══ 本文抜粋
この文章は、ドゥニ・ディドロの最初の個人著作であり、1746年に匿名で出版された『哲学思想』(Pensées philosophiques) に含まれています。この文章は『哲学思想』の「Pensée XX」(第20思想)に登場します。
【 この引用の文脈 】
『哲学思想』の第20思想において、この引用はディドロと無神論者との間の対話の中で、無神論者の発言として登場します。
無神論者は、思考する存在であることの確信を論じる中で、思考は表面的な行動や音(デカルトが思考能力を否定した動物もこれらを生成する)によって判断されるのではなく、「観念の連鎖、命題間の論理的帰結、そして推論の結合」によって判断されると主張します。
この文脈で、無神論者は「あらゆる質問に答えるオウム」という仮説的な例を挙げ、真の思考が論理的かつ首尾一貫した推論によって証明されることを強調しています。
【 外部からの観察可能性と内部の論理的整合性の関係 】
この引用が提示する文脈は、単なる知性の定義を超え、思考の本質、特に外部からの観察可能性と内部の論理的整合性の関係という、哲学における根源的な問題を提起しています。
これは、現代の人工知能(AI)における「ブラックボックス問題」(内部プロセスを理解することと外部の振る舞いを評価することの対比)の中心的な議論に先行するものであり、単なる計算能力と真の知性の区別という微妙ながらも重要なニュアンスを含んでいます。
ディドロは、この対話を通じて、外部から観察可能な行動(応答能力)が、知性や思考の存在を判断するための主要な基準となりうることを示唆しました。
【 知性を「パフォーマンス」として捉える】
このディドロの引用は、知性を、単に知識を保持する能力としてではなく、質問に対して適切かつ論理的に応答する「パフォーマンス」として捉える視点を示しています。
この思考実験は、外部から観察可能な行動が、知性や思考の存在を判断するための主要な基準となりうるという考えを提示しており、これはアラン・チューリングが1950年に提唱した「模倣ゲーム」(チューリングテスト)の概念に驚くほど類似しています。
どちらも、機械が人間のような知性を持つかどうかを判断する基準として、言語的応答能力を重視する点で共通しています。
【 ディドロの思想の射程】
この時代に、このような思考実験が行われたことは、18世紀の啓蒙思想家たちが人間の知性の本質を深く探求し、その限界と可能性を問い直していたことを示しています。
先のオウムの例えの「第20思想」だけでなくディドロの『哲学思想』には、現代の我々にとっても、刺激的な問題提起がたくさん含まれています。
そのいくつかを見ておきましょう。
【 ディドロの言語観】
ディドロは、言語を人間の意識の進化と洗練にとって不可欠な要素であると見なしました。彼の見解では、言語能力の発展と思考の洗練の間には密接な関連性があり、言語が観念を組織化し、過去の感覚を想起させ、反省的思考の始まりを告げる上で決定的な役割を果たすと信じられていました。
════
══ 提供情報
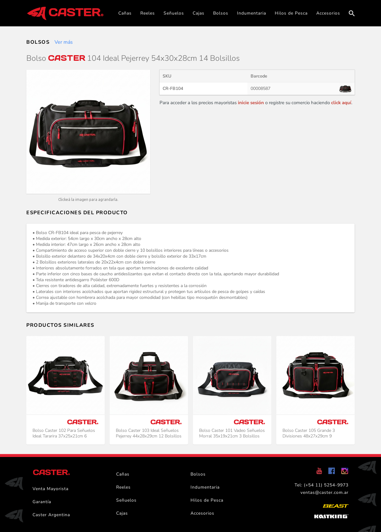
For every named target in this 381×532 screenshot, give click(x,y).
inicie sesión (251, 103)
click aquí (341, 103)
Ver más (64, 42)
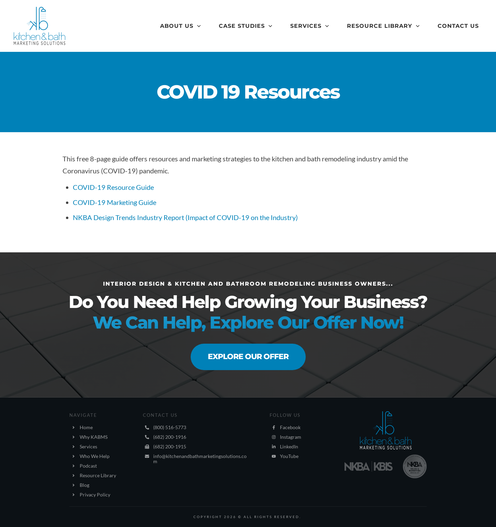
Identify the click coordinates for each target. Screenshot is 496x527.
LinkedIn (289, 446)
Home (86, 427)
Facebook (290, 427)
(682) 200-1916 (169, 437)
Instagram (290, 437)
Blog (84, 485)
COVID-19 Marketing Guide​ (114, 202)
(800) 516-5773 (169, 427)
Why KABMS (94, 437)
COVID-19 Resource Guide (113, 187)
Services (88, 446)
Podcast (88, 466)
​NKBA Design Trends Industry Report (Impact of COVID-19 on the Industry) (185, 217)
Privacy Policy (95, 494)
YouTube (289, 456)
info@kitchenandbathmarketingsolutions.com (200, 458)
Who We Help (95, 456)
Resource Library (98, 475)
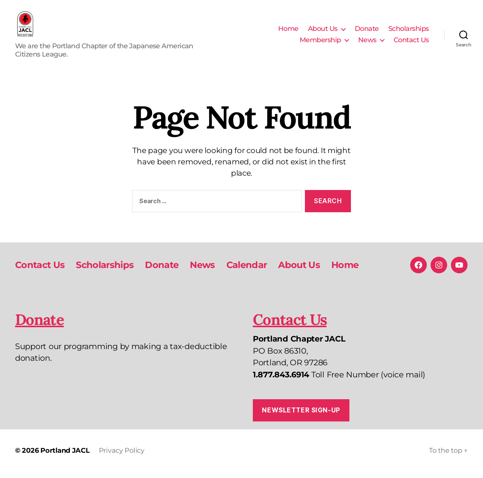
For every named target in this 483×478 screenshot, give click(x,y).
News (367, 43)
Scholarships (408, 32)
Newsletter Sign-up (301, 416)
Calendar (246, 270)
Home (288, 32)
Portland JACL (65, 456)
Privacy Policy (122, 456)
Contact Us (411, 43)
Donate (367, 32)
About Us (323, 32)
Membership (320, 43)
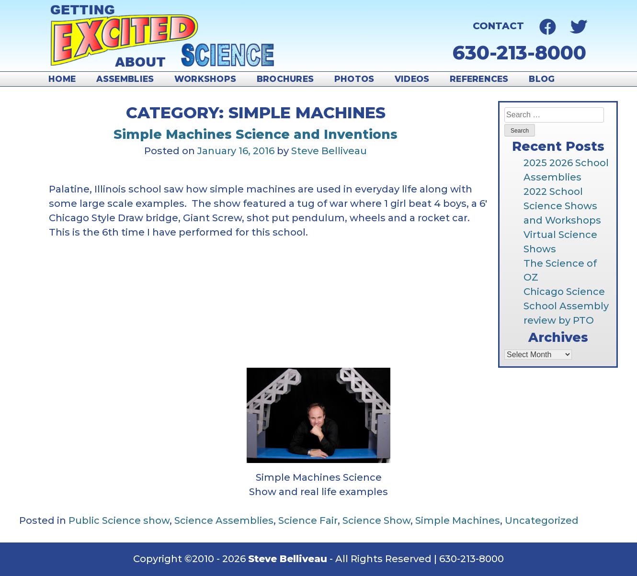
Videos (412, 79)
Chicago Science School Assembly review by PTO (566, 306)
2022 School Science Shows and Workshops (562, 206)
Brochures (285, 79)
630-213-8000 (519, 52)
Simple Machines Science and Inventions (256, 134)
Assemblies (125, 79)
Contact (498, 26)
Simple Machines (457, 520)
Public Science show (119, 520)
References (479, 79)
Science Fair (308, 520)
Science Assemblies (223, 520)
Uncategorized (542, 520)
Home (62, 79)
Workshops (205, 79)
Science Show (376, 520)
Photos (354, 79)
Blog (542, 79)
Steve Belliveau (329, 151)
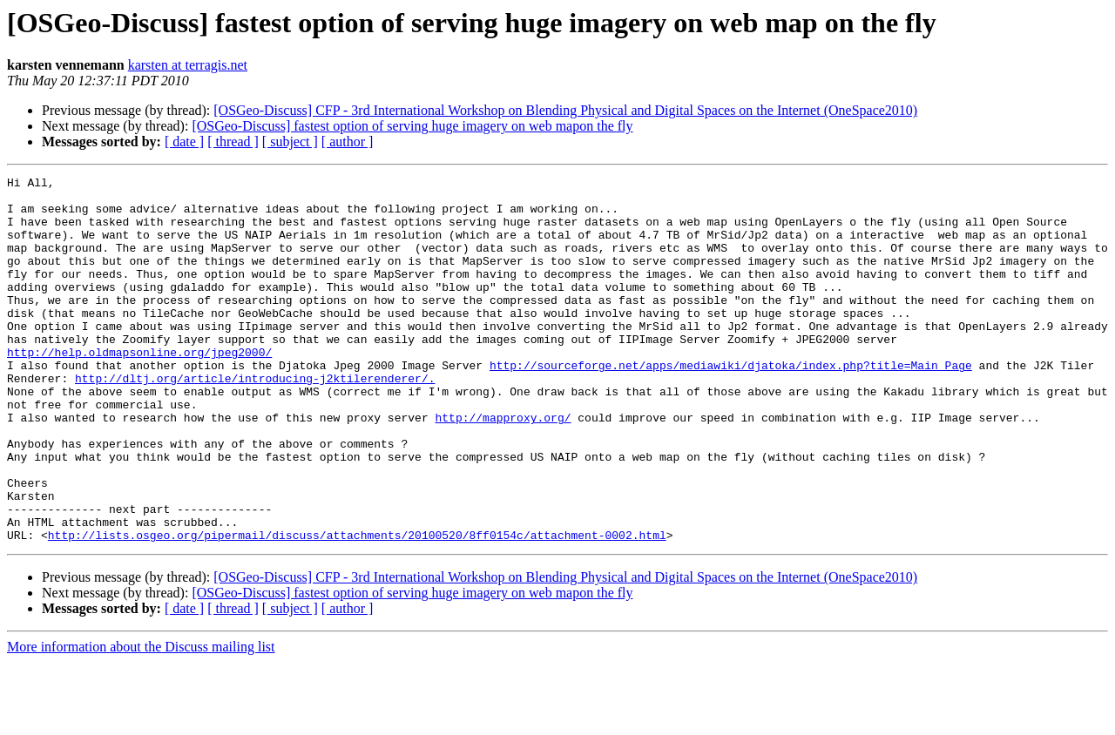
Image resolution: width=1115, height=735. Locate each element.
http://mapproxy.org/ (503, 467)
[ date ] (184, 141)
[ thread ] (233, 141)
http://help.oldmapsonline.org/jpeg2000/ (139, 388)
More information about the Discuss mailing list (141, 719)
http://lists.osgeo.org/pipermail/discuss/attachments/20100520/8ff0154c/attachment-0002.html (357, 608)
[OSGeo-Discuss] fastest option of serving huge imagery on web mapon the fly (412, 125)
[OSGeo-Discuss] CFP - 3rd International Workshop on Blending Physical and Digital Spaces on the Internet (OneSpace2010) (565, 110)
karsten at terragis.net (187, 64)
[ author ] (347, 141)
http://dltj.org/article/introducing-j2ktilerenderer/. (255, 420)
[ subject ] (290, 141)
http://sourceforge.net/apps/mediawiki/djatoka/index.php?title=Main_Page (731, 404)
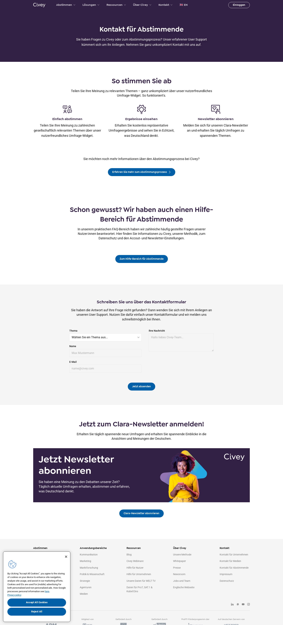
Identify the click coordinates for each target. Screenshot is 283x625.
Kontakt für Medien (230, 561)
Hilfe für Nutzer (135, 567)
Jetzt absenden (141, 386)
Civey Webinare (135, 561)
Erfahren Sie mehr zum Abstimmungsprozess (141, 172)
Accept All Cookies (37, 602)
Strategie (85, 580)
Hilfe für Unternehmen (139, 574)
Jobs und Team (181, 580)
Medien (84, 593)
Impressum (226, 574)
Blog (129, 554)
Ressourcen (116, 5)
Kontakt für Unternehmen (234, 554)
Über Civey (142, 5)
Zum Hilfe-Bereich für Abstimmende (142, 258)
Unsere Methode (182, 554)
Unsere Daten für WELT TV (141, 580)
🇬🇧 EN (184, 4)
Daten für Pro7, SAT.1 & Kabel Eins (140, 589)
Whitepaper (179, 561)
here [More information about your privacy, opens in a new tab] (47, 591)
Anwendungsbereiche (93, 548)
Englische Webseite (183, 587)
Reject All (36, 611)
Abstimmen (65, 5)
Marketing (85, 561)
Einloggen (239, 4)
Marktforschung (89, 567)
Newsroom (179, 574)
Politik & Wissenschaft (92, 574)
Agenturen (86, 587)
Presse (177, 567)
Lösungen (90, 5)
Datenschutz (227, 580)
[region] (37, 586)
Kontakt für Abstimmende (234, 567)
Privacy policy (14, 595)
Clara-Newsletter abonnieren (141, 513)
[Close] (66, 557)
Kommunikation (89, 554)
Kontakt (165, 5)
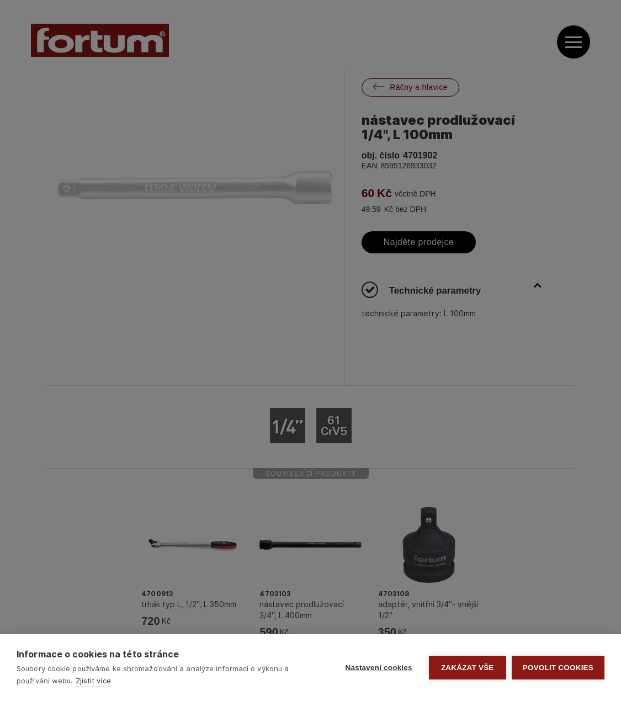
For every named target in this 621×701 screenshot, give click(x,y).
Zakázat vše (467, 667)
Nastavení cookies (379, 667)
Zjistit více (93, 680)
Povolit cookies (558, 667)
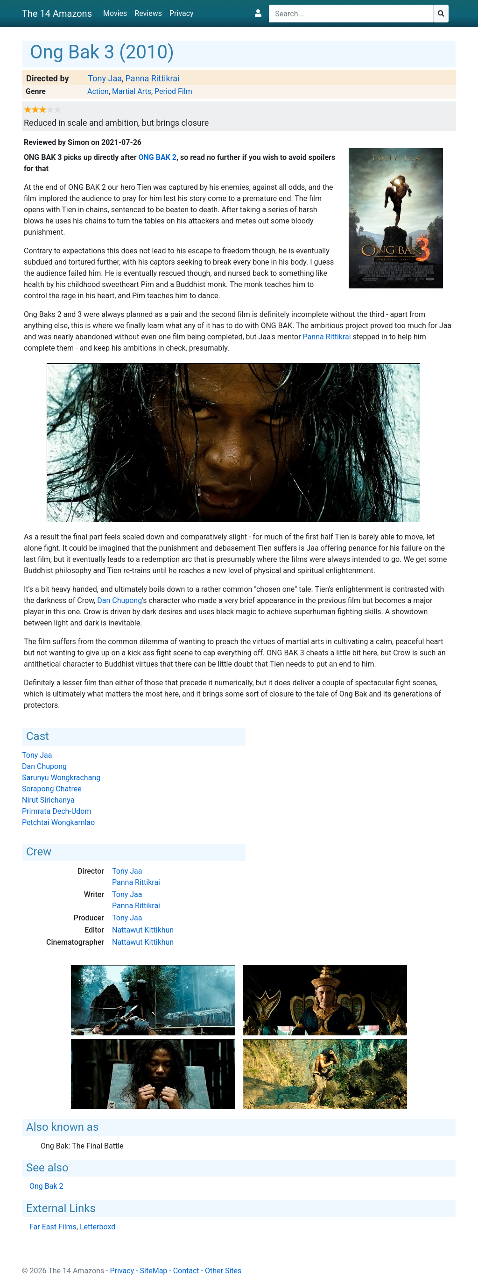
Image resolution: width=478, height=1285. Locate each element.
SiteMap (154, 1270)
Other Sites (223, 1270)
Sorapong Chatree (52, 788)
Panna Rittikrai (153, 78)
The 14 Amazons (57, 13)
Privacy (181, 13)
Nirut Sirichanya (48, 800)
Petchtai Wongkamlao (58, 822)
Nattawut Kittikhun (143, 930)
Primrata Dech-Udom (56, 811)
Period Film (173, 91)
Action (98, 91)
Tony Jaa (105, 78)
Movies (115, 13)
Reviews (148, 13)
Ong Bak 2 (158, 157)
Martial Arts (131, 91)
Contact (186, 1270)
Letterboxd (97, 1226)
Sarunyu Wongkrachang (61, 777)
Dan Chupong (119, 600)
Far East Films (53, 1226)
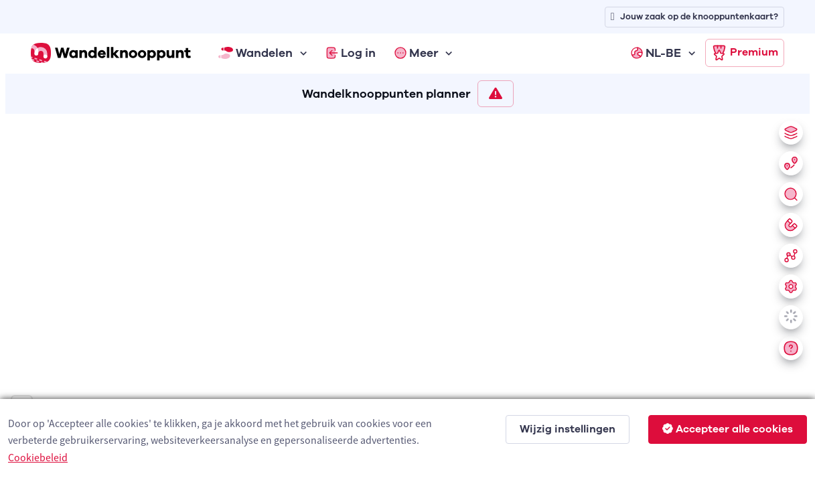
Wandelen (255, 53)
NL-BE (656, 53)
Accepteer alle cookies (727, 429)
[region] (407, 295)
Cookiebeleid (38, 457)
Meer (416, 53)
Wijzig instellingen (567, 429)
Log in (351, 53)
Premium (744, 53)
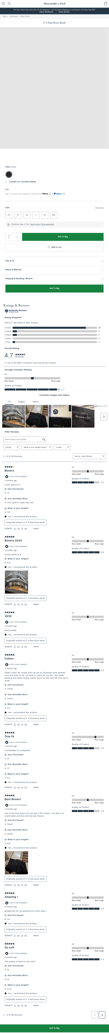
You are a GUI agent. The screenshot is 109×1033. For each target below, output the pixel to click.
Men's (5, 16)
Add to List (54, 247)
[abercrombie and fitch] (54, 3)
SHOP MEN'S (64, 12)
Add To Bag (63, 237)
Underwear (14, 16)
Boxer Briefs (25, 16)
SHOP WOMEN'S (46, 12)
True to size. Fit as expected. (42, 224)
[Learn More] (50, 194)
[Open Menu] (2, 3)
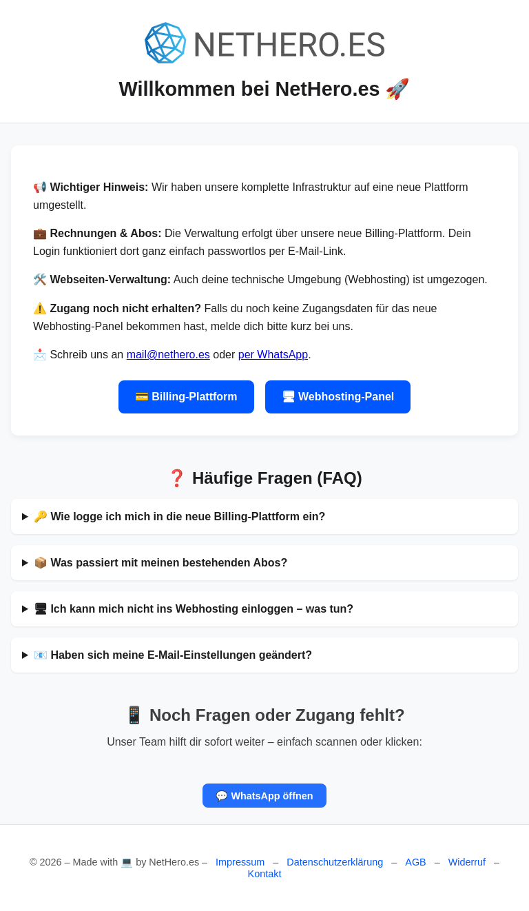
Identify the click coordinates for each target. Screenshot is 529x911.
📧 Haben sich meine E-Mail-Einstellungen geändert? (173, 655)
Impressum (240, 862)
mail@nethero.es (168, 354)
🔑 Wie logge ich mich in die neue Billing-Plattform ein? (179, 516)
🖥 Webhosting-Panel (338, 396)
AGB (415, 862)
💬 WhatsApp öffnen (264, 795)
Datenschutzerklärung (335, 862)
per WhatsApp (273, 354)
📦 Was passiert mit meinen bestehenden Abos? (160, 563)
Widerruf (467, 862)
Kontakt (265, 873)
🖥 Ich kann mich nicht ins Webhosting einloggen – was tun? (193, 609)
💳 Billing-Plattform (186, 396)
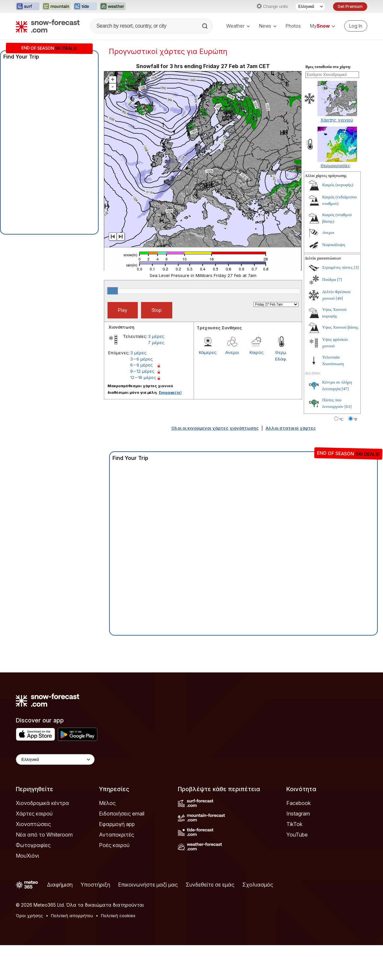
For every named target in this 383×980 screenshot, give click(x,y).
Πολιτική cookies (118, 915)
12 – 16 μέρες (143, 377)
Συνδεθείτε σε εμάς (210, 884)
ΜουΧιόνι (27, 855)
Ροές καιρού (114, 845)
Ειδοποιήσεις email (121, 813)
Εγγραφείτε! (170, 392)
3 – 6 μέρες (141, 359)
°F (355, 419)
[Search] (205, 26)
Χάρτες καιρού (34, 813)
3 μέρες (156, 336)
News (267, 26)
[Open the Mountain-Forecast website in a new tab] (56, 6)
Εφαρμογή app (117, 824)
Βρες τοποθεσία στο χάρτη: (328, 66)
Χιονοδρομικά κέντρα (42, 803)
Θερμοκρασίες (335, 165)
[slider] (112, 290)
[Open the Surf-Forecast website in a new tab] (27, 6)
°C (341, 419)
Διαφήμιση (60, 884)
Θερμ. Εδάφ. (281, 356)
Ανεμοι (232, 352)
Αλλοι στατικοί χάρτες (291, 428)
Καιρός (257, 352)
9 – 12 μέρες (142, 371)
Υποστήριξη (95, 884)
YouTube (297, 834)
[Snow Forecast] (48, 26)
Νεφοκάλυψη (333, 244)
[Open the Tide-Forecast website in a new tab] (85, 6)
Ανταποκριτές (116, 834)
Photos (293, 26)
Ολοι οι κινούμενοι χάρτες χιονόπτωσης (215, 428)
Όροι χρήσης (29, 915)
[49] (339, 298)
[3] (356, 267)
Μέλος (107, 803)
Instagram (298, 813)
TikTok (294, 824)
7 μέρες (156, 342)
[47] (345, 388)
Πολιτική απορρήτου (72, 915)
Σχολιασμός (257, 884)
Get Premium (350, 6)
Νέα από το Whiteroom (44, 834)
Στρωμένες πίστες (337, 267)
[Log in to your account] (355, 26)
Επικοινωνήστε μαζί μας (148, 884)
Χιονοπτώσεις (33, 824)
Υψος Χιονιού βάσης (340, 327)
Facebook (298, 803)
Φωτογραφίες (33, 845)
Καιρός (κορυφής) (337, 184)
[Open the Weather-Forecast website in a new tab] (113, 6)
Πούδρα (329, 279)
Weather (238, 26)
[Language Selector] (310, 6)
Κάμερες (208, 352)
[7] (339, 279)
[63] (348, 406)
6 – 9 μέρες (141, 364)
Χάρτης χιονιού (337, 119)
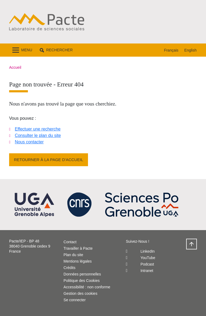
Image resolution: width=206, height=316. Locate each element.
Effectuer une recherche (37, 129)
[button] (56, 50)
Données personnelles (82, 274)
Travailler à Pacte (78, 248)
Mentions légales (78, 261)
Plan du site (73, 255)
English (190, 50)
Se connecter (75, 300)
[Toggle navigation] (22, 50)
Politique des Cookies (82, 280)
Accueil (15, 67)
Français (171, 50)
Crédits (69, 268)
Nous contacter (29, 142)
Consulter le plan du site (38, 135)
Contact (70, 242)
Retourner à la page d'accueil (48, 159)
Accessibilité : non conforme (87, 287)
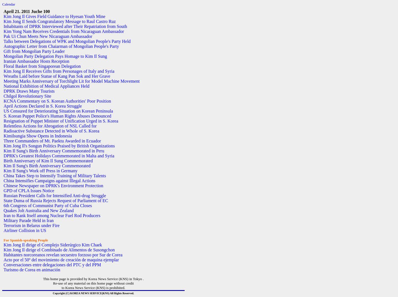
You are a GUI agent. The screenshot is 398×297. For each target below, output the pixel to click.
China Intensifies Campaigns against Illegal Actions (49, 180)
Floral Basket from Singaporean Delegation (42, 66)
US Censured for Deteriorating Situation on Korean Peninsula (58, 111)
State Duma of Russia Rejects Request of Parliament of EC (56, 200)
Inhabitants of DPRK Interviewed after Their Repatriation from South (65, 26)
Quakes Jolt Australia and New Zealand (39, 210)
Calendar (8, 4)
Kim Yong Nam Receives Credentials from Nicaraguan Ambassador (64, 31)
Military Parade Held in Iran (29, 220)
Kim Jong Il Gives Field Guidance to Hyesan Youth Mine (54, 16)
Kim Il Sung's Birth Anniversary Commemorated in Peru (54, 150)
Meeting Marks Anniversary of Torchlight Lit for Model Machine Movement (72, 81)
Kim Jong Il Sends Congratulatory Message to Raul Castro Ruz (60, 21)
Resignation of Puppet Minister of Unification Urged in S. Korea (61, 121)
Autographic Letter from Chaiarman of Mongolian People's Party (61, 46)
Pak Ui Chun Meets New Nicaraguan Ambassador (48, 36)
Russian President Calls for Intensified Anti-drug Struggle (55, 195)
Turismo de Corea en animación (32, 269)
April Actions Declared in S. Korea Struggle (43, 106)
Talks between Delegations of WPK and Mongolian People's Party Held (67, 41)
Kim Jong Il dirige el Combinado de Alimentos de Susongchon (59, 250)
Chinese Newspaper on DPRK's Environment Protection (53, 185)
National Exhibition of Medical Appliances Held (47, 86)
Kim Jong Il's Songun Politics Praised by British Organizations (59, 146)
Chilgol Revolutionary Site (27, 96)
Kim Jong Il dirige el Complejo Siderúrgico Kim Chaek (53, 245)
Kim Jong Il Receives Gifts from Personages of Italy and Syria (59, 71)
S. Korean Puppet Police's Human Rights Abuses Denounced (57, 116)
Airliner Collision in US (25, 230)
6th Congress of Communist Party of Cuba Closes (48, 205)
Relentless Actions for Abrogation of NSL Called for (50, 126)
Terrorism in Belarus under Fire (31, 225)
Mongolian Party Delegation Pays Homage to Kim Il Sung (55, 56)
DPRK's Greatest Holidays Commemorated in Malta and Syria (59, 155)
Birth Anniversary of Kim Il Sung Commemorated (48, 160)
════
### 指示事項
(a) ディドロの『哲学思想』を扱った本文をもとに、次の問いに答えてください。
(i) 『哲学思想』は何年に、どのような形で出版されたか。
(ii) 無神論者は、思考が何によって判断されると主張しているか。
(iii) アラン・チューリングが「模倣ゲーム」を提唱したのは何年か。
(b) ディドロの『哲学思想』を扱った本文を、最後の文の後から続けて書いてください。

### 設問別の解答
(a)
(i) 1746年に匿名で出版された。
(ii) 「観念の連鎖、命題間の論理的帰結、そして推論の結合」によって判断されると主張している。
(iii) 1950年である。

(b)
ディドロはまた、ジョン・ロックと同様に、単純な観念でさえ個々の話し手によって表現方法が極めて多様であるという「表現の個別性」を重視しました。これは、話し手の現実に対する特定の把握が、彼自身の心の自由な活動によって修正される結果であると考えられました。この考え方は、言語が単一の客観的現実を反映するだけでなく、主観的な経験と創造性によって形作られるという、より複雑な理解を示唆しています。
【 『聾唖者に関する手紙』】
彼の主要な著作である『聾唖者に関する手紙』(Lettre sur les sourds et muets, 1751) において、ディドロは芸術的言語の問題を探求し、聾唖者のコミュニケーション方法を研究することで言語の起源に光を当てようとしました。
この作品では、原始言語が感情的かつ音楽的であ り、その後効率性のために慣習的に規制された言語へと進化したという、ルソーと類似した見解が示唆されています。さらに、『百科全書』(Encyclopédie) の編集者として、彼は知識の正確な伝達のために言語の精密さを追求し、その正確性が最も重要であると考えました。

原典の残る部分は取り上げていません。